Üllar Seerme

How to revert a SystemD unit back to its original state

February 28, 2023

I was faffing about with the systemd-resolved service today and wanted to increase the verbosity of its logging, which I did through systemctl edit systemd-resolved. That opened up an editor where I just added the following:

[Service]
Environment=SYSTEMD_LOG_LEVEL=debug

And restarted the service. Now though I didn’t want to go spelunking for the override file myself (I know it lives under /etc/systemd/system, but still) and go through the rigamarole of reverting it myself. Turns out one can just use the systemctl revert command:

$ systemctl revert systemd-resolved.service
Removed "/etc/systemd/system/systemd-resolved.service.d/override.conf".
Removed "/etc/systemd/system/systemd-resolved.service.d".

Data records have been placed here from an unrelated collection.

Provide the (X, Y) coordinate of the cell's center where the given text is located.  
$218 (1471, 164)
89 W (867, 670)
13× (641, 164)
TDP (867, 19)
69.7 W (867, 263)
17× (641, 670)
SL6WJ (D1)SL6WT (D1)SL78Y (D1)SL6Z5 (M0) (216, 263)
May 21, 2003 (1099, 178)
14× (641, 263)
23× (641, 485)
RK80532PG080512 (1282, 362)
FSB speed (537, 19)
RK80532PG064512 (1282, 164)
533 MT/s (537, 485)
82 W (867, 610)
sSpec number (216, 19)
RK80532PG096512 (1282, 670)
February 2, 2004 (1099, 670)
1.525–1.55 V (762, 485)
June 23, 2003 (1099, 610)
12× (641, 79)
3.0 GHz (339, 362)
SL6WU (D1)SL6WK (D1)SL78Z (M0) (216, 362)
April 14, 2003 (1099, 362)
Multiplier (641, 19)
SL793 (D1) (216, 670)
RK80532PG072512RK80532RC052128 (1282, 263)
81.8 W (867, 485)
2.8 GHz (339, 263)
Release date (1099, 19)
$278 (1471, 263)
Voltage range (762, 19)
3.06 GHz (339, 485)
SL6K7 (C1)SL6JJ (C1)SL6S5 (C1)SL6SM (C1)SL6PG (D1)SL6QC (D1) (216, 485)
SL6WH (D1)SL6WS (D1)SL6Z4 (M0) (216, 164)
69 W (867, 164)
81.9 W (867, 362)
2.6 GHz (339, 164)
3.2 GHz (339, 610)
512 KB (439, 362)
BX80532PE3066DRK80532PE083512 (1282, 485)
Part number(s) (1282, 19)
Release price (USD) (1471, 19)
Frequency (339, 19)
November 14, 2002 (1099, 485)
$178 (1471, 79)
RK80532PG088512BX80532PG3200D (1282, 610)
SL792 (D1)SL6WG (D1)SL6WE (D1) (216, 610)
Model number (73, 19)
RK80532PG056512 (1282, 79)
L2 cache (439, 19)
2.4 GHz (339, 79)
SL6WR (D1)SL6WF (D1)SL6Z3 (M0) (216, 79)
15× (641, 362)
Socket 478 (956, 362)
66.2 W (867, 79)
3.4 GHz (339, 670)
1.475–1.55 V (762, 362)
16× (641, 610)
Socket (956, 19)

Afterwards just systemctl restart systemd-resolved and that’s it!

This command is useful if you know you’ve ever modified a unit file at some other point in time and just want to go back to how it was originally. From its man page (emphasis mine):

Revert one or more unit files to their vendor versions. This command removes drop-in configuration files that modify the specified units, as well as any user-configured unit file that overrides a matching vendor supplied unit file. Specifically, for a unit “foo.service” the matching directories “foo.service.d/” with all their contained files are removed, both below the persistent and runtime configuration directories (i.e. below /etc/systemd/system and /run/systemd/system); if the unit file has a vendor-supplied version (i.e. a unit file located below /usr/) any matching persistent or runtime unit file that overrides it is removed, too. Note that if a unit file has no vendor-supplied version (i.e. is only defined below /etc/systemd/system or /run/systemd/system, but not in a unit file stored below /usr/), then it is not removed. Also, if a unit is masked, it is unmasked.

Effectively, this command may be used to undo all changes made with systemctl edit, systemctl set-property and systemctl mask and puts the original unit file with its settings back in effect.